En deuxième lieu, il ne ressort pas des pièces du dossier que des personnes dont le chef de bataillon sanctionné aurait estimé que l'audition présentait un caractère utile dans le cadre de l'enquête de commandement n'auraient pas été invitées à témoigner ou que des témoignages auraient été écartés dans le cadre de cette enquête. Il résulte par ailleurs des dispositions de l'article L. 4123-10-2 du code de la défense que des agissements qualifiés de harcèlement moral peuvent donner lieu à une sanction disciplinaire. Il ressort enfin des termes du mandat donné à l'officier enquêteur que celui-ci avait notamment pour mission d'estimer l'opportunité de la mise en œuvre des dispositions de l'article 40 du code de procédure pénale. Par suite, le moyen tiré de ce que l'enquête aurait été réalisée à charge ou aurait irrégulièrement dépassé le cadre d'une simple enquête administrative en faisant état d'une éventuelle qualification pénale des faits de harcèlement moral ou de harcèlement sexuel ne peut qu'être écarté.


En troisième lieu, sur le bien-fondé et la proportionnalité de la sanction aux termes du deuxième alinéa de l'article L. 4111-1 du code de la défense : "L'état militaire exige en toute circonstance esprit de sacrifice, pouvant aller jusqu'au sacrifice suprême, discipline, disponibilité, loyalisme et neutralité". Aux termes du premier alinéa de l'article L. 4122-3 du même code :"Le militaire est soumis aux obligations qu'exige l'état militaire conformément au deuxième alinéa de l'article L. 4111-1. Il exerce ses fonctions avec dignité, impartialité, intégrité et probité".
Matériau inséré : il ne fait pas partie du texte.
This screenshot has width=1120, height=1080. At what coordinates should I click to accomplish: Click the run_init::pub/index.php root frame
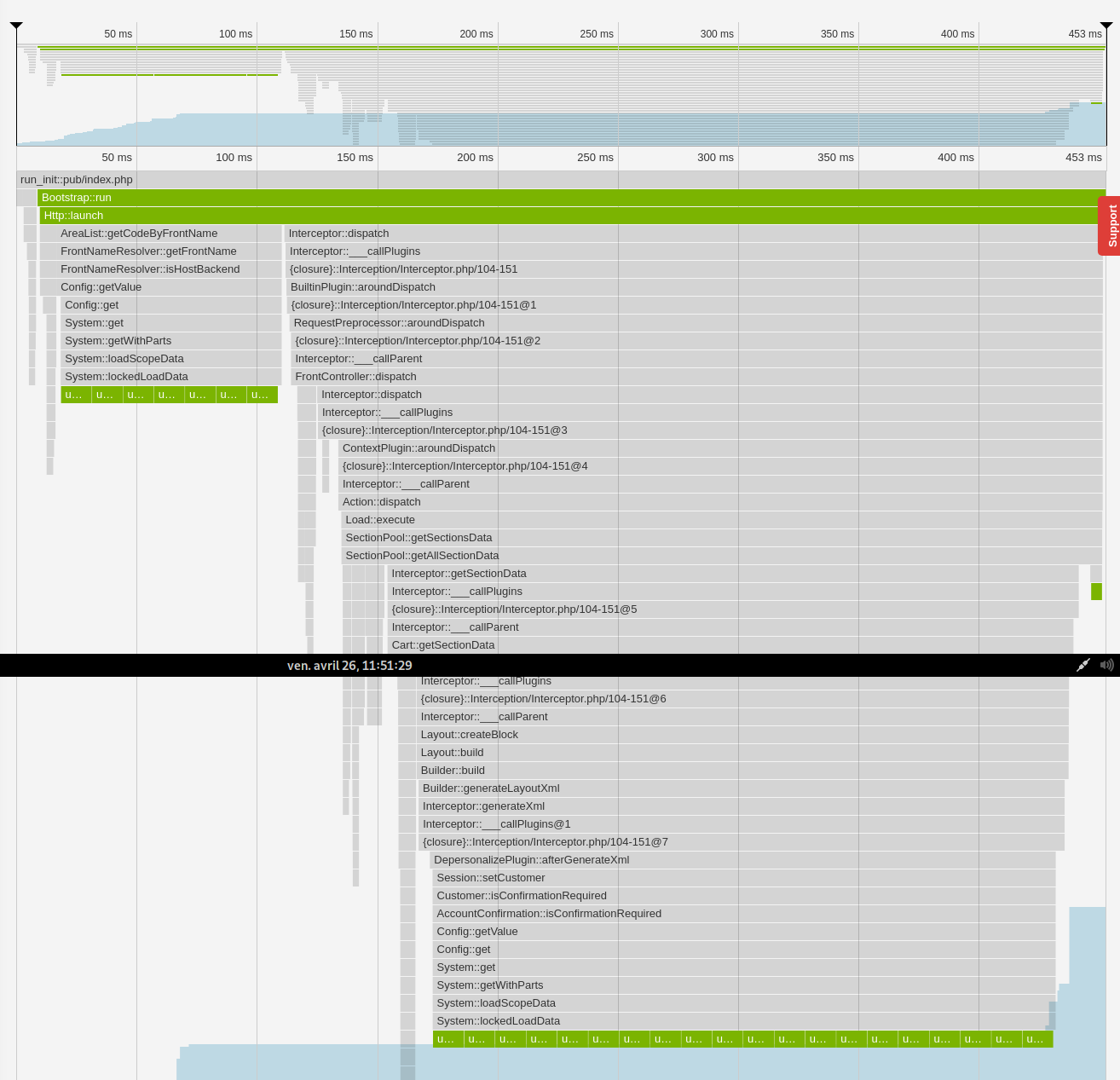(76, 179)
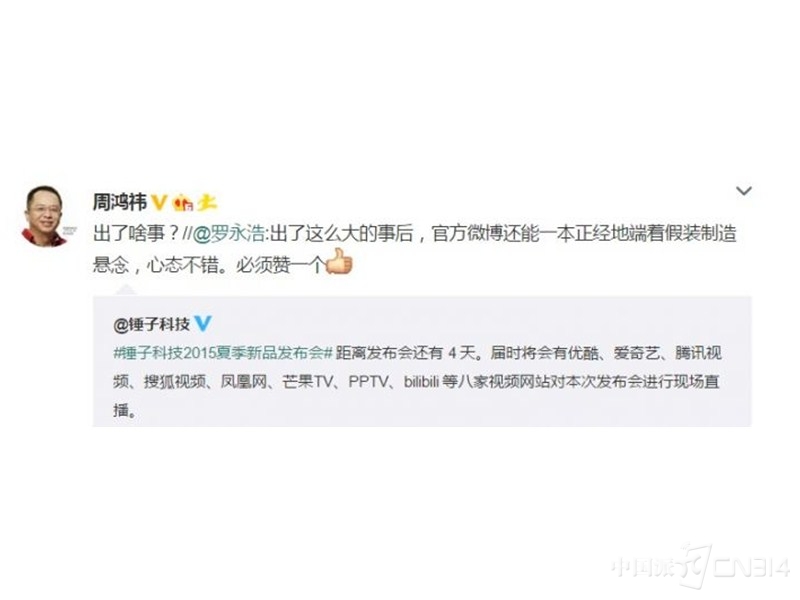
Task: Click the red membership crown badge icon
Action: [183, 204]
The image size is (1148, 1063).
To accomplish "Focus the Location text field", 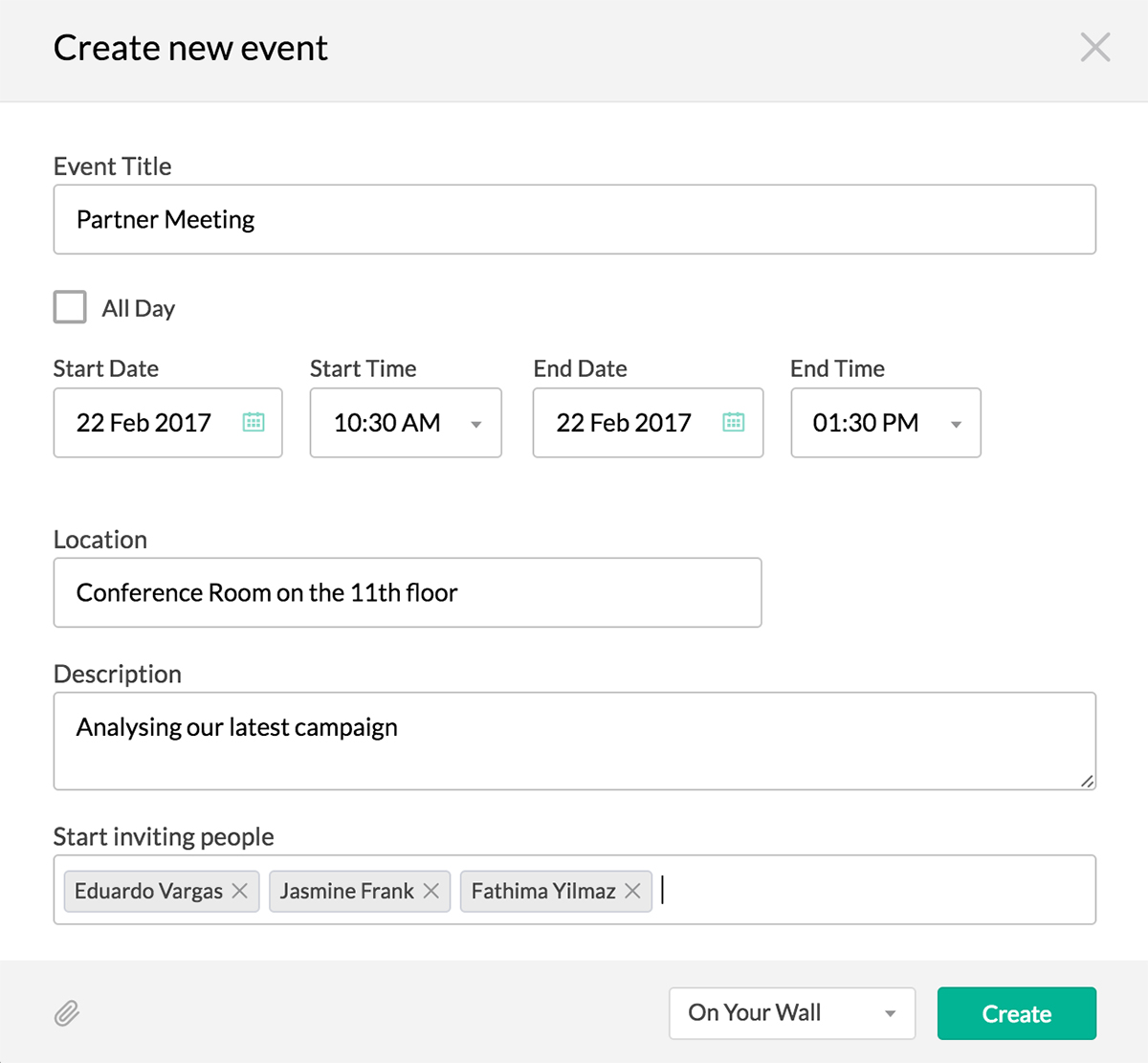I will [407, 593].
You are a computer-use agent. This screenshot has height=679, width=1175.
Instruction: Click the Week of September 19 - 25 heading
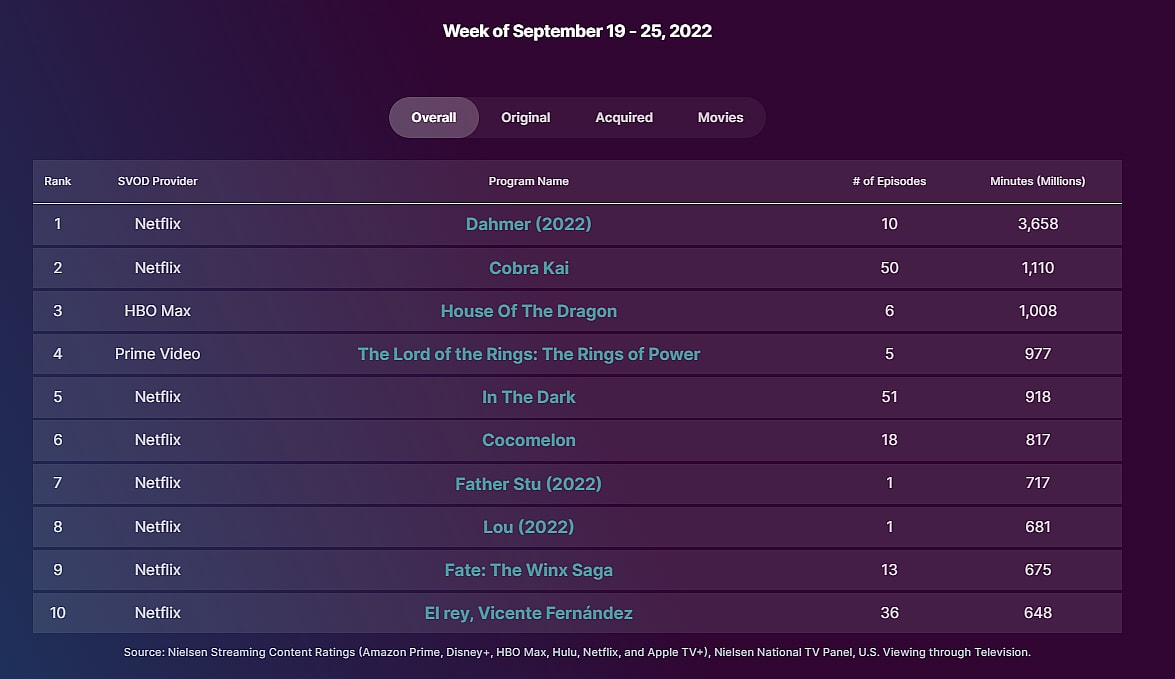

En l’espèce, pour prononcer la sanction litigieuse, l'autorité investie du pouvoir disciplinaire s'est fondée sur ce que le chef de bataillon sanctionné avait été l'auteur à de multiples reprises d'attitudes déplacées et avait tenu de manière répétée des propos inconvenants, grossiers et misogynes, à l'encontre de ses subordonnés, notamment de certains personnels féminins. En premier lieu, il ne ressort pas des pièces du dossier que de telles constatations reposeraient sur des faits matériellement inexacts. En outre, eu égard aux responsabilités de ce militaire, officier supérieur en charge de la gestion des ressources humaines du régiment, et alors même que sa manière de servir donnerait satisfaction, l'autorité militaire de premier niveau n'a, compte tenu de la nature des faits qui lui ont été reprochés, pas inexactement qualifié ces derniers, qui présentaient le caractère d'une faute de nature à justifier une sanction, ni prononcé à son encontre une sanction disproportionnée, au regard du pouvoir d'appréciation dont elle disposait, en lui infligeant une sanction du premier groupe de vingt jours d'arrêts.


En quatrième lieu, sur le moyen tiré de la méconnaissance du principe selon lequel nul ne peut être poursuivi plusieurs fois à raison des mêmes faits [non bis in idem] :


Si ledit militaire soutient que la mutation résultant de l'ordre de mutation individuel du 13 juillet 2021 doit être regardée comme une sanction déguisée prononcée pour les mêmes faits, il ressort des pièces du dossier que cette décision de mutation a été prise dans l'intérêt du service et était motivée par le souci de rétablir un fonctionnement serein de celui-ci et n'avait pas le caractère d'une sanction. Le militaire sanctionné ne peut donc utilement soutenir qu'en prononçant, postérieurement à cette décision de mutation, la sanction disciplinaire contestée dans le présent litige, l'autorité militaire aurait méconnu le principe selon lequel nul personne ne peut être sanctionnée deux fois à raison des mêmes faits.